The fog that began to form over the sea at sunset moved inland as soon as it was dark, inundating the beach like a rising tide. Its long fingers slithered across the land like pale snakes, scaled walls and fences, then cascaded like a silent waterfall upon the grass before my feet. Terrified, I ran; the fog gave chase. Now moved to surging by the wind, it knocked on my door, begging to be let in. It then seeped through the door, insinuated itself into my room, and broke against the ramparts of my bed like ocean waves.
It is evening in Bangui, and the lights in every house in the village across the bay began to be lit, one by one, flickering like fireflies. The fog of the years comes unbidden, in waves no breakwater can break, in ripples that once begun cannot be stopped. The past comes, shrouded in a mist of memories so thick that anyone nursing a notion to die could just dive right into it and drown. I hear the lugubrious lowing of a foghorn; I remember my mother.
When morning comes, the same string of lights will go out, one after the other, all along the shore. It must have been exactly like that for Nanay, as the lights in her mind started switching off, giving out one by one.
The long slide to the befogging of Nanay’s mind was a protracted twilight that tarried and dillydallied like a truant child for as long as it could. When it came time to go, the greater light of day — of logic and reason, of judgment and memory — gave way to the lesser light of night—of befuddlement, of groping around a room that’s brightly lit and you’re not even blind.
What must it have been like, this shuttering of the skylight of the mind? It was as if she had been contemplating her own image in a never-ending series of mirrors, as if she had lost her bearings in a labyrinth and couldn’t find her way out. Perhaps her living in America for a time may be likened to an episode in an odyssey of sorts, a journey that brought her to the Land of the Lotus-eaters, where she partook of an ensorcelled ambrosial flower which caused her to lose her memories.

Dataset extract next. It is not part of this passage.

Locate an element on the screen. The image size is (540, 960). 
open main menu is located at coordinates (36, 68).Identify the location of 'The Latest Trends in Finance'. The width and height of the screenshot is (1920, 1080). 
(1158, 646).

But there were magic moments of grace, when, out of the blue, a sudden shaft of blinding sunlight broke through the lowering skies. One evening as I was feeding her, she looked at me intently and said: “Ammoka. Sika ni Boy nga anakko nga ay-ayatek unay!” (I know you. You are my son Boy, whom I love so much!)

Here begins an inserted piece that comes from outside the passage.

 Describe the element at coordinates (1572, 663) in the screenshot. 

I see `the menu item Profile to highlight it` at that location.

I realized then that the lights of Love — that which is rumored to be stronger than death, to be more powerful than even cruel dementia — had been switched on in Nanay’s mind, tiny, varicolored harbor lights that blinked and guttered behind the shifting veils of fog and mist. Ineffable grief rose in my eyes and held, the tears seemingly undecided on what to do next, while elsewhere my heart just broke. But at last—how could I have avoided it?—my eyes overflowed with something briny which did not come from the sea, with something hot that burned like ice.

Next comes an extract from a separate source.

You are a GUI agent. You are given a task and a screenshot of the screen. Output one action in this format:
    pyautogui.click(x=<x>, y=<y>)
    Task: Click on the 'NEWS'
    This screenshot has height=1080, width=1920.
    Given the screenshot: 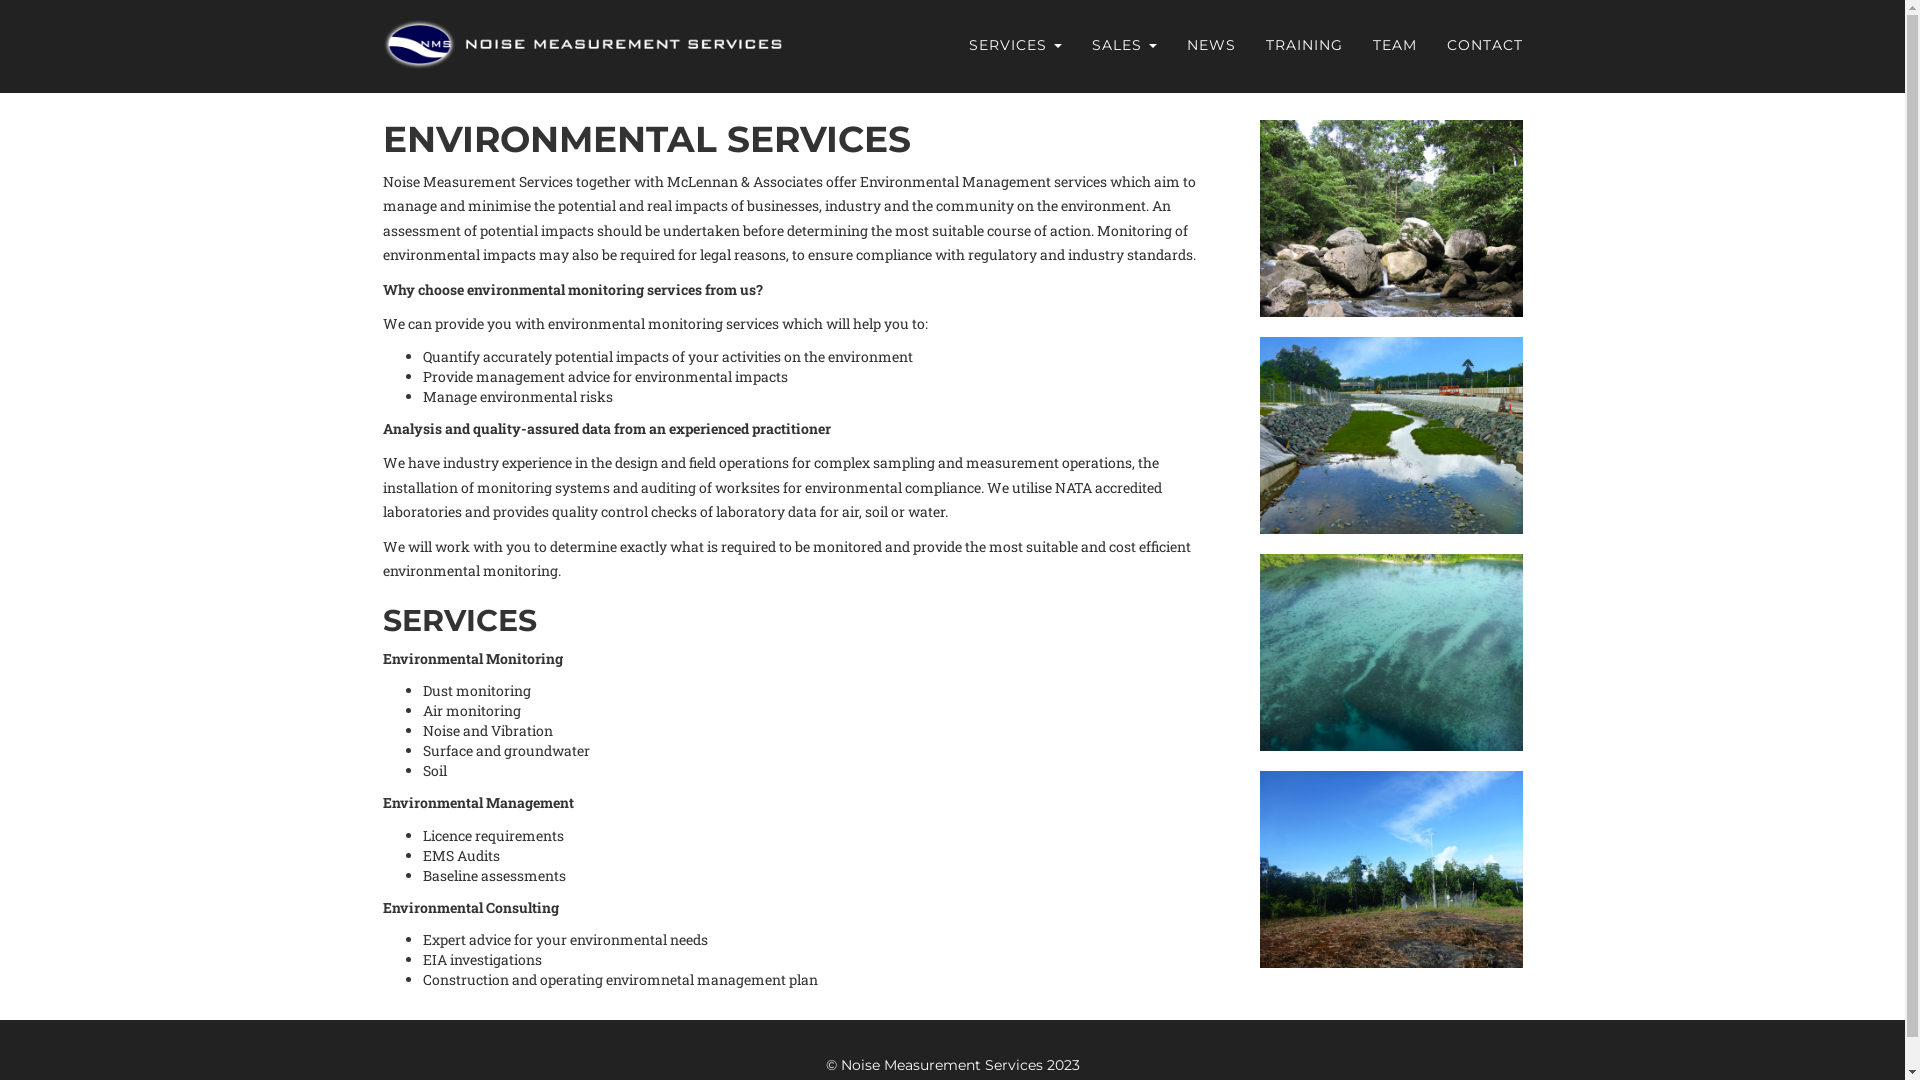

This was what it felt like for me, as I sat utterly helpless and desperate, as in a wake, watching the beautiful harbor lights die out in my mother’s mind. I was fogbound, unable to sail or navigate, unmoored but not moving. I was on dry land, yet I was drowning.
With all the faculties of my mind still intact, I simply cannot disremember that moment, when a door, by the amazing grace of God, opened wide, allowing me to hear Nanay affirm her love for me once more! She has been gone four years. I tried my best to forget her, over and over again, so assiduously I now remember her by rote.
The wonder of it all is that, even with all this fog swirling around me, I can still see Nanay, as clearly as if she were a red fish swimming in a clean, clear pool. I can still hear her luminous voice, flying over the waves like the seabirds that frequent Bangui Bay.
It is when it hurts that one learns. I am condemned to live with a clear mind, damned and doomed by the knowledge that I can never retrieve what I have lost — the one chance in all the time we were living together to tell Nanay I love her. In my younger years I was a fool, both for the things I did and did not do. This is one of those sins of omission for which I am sorry, every single day of my remaining life. Sometimes I hurt so much I can hardly bear it! And yet, what has this old fool learned?
Only this: that when I die, my first love, my mother, will be the last thing on my mind.